L’Association Cohérente des Pêcheurs de l’Ituri (ACPI) a officiellement saisi le Gouverneur militaire de l’Ituri pour dénoncer la création d’une taxe jugée illégale ainsi que les multiples tracasseries dont sont victimes les pêcheurs sur le lac Albert. Son mémorandum, lu devant la presse le 1er juillet 2026 à Tchomia par son président, Uzele Unyertho Pascal, met également en cause certains militaires de la Force navale et des éléments de la milice FRPI.
Dans ce message, l’ACPI commence par dénoncer l’instauration d’une taxe dont le montant était initialement fixé à 350 dollars américains avant d’être ramenée à 200 dollars, à payer toutes les deux semaines. L’association explique le contexte dans lequel cette mesure aurait été décidée.
« Il nous a été dit qu’une réunion du Comité provincial de sécurité, tenue le 22 juin à Bunia par l’autorité provinciale en présence du chef de la chefferie des Bahema Banywagi et de celui du secteur des Bahema Sud, avait décidé de créer une taxe à imposer aux pêcheurs. »
Pour l’ACPI, cette taxe porte atteinte à l’honneur de la haute autorité provinciale, dans la mesure où elle ne repose sur aucun fondement juridique. L’association la qualifie d’illégale et estime qu’elle constitue une souffrance supplémentaire pour les pêcheurs. Elle affirme qu’à la suite de cette décision, toutes les pirogues ont été immobilisées en attendant que la situation soit clarifiée.
Dans la deuxième partie de son mémorandum, l’ACPI dénonce les nombreuses tracasseries que subissent les pêcheurs de la part des forces navales et de certains éléments de la milice FRPI.
« Les tracasseries consistent aux pillages, à l’extorsion de nos poissons, à la torture de nos membres, aux coups et blessures, à la saisie de nos filets, à l’imposition de rançons et à d’autres formes de paiement. »
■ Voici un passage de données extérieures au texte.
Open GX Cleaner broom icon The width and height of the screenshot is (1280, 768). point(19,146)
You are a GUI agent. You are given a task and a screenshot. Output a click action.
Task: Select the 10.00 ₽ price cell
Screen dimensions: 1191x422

Face à cette situation, l’Association Cohérente des Pêcheurs de l’Ituri formule plusieurs recommandations et dit compter sur une réponse favorable du nouveau Gouverneur militaire. Elle demande notamment l’annulation de la taxe de 200 dollars qu’elle juge illégale, la fin des tracasseries et des menaces attribuées aux forces navales et à certains éléments de la FRPI, le respect de la période de fermeture du lac Albert conformément à la réglementation en vigueur, l’organisation d’une table ronde réunissant les autorités étatiques, les administrations du secteur de la pêche, la Force navale, les FARDC, les services de l’environnement et de surveillance, les chefs des entités riveraines ainsi que les associations de pêcheurs, et enfin la révision de l’applicabilité de l’arrêté portant création de l’unité de surveillance.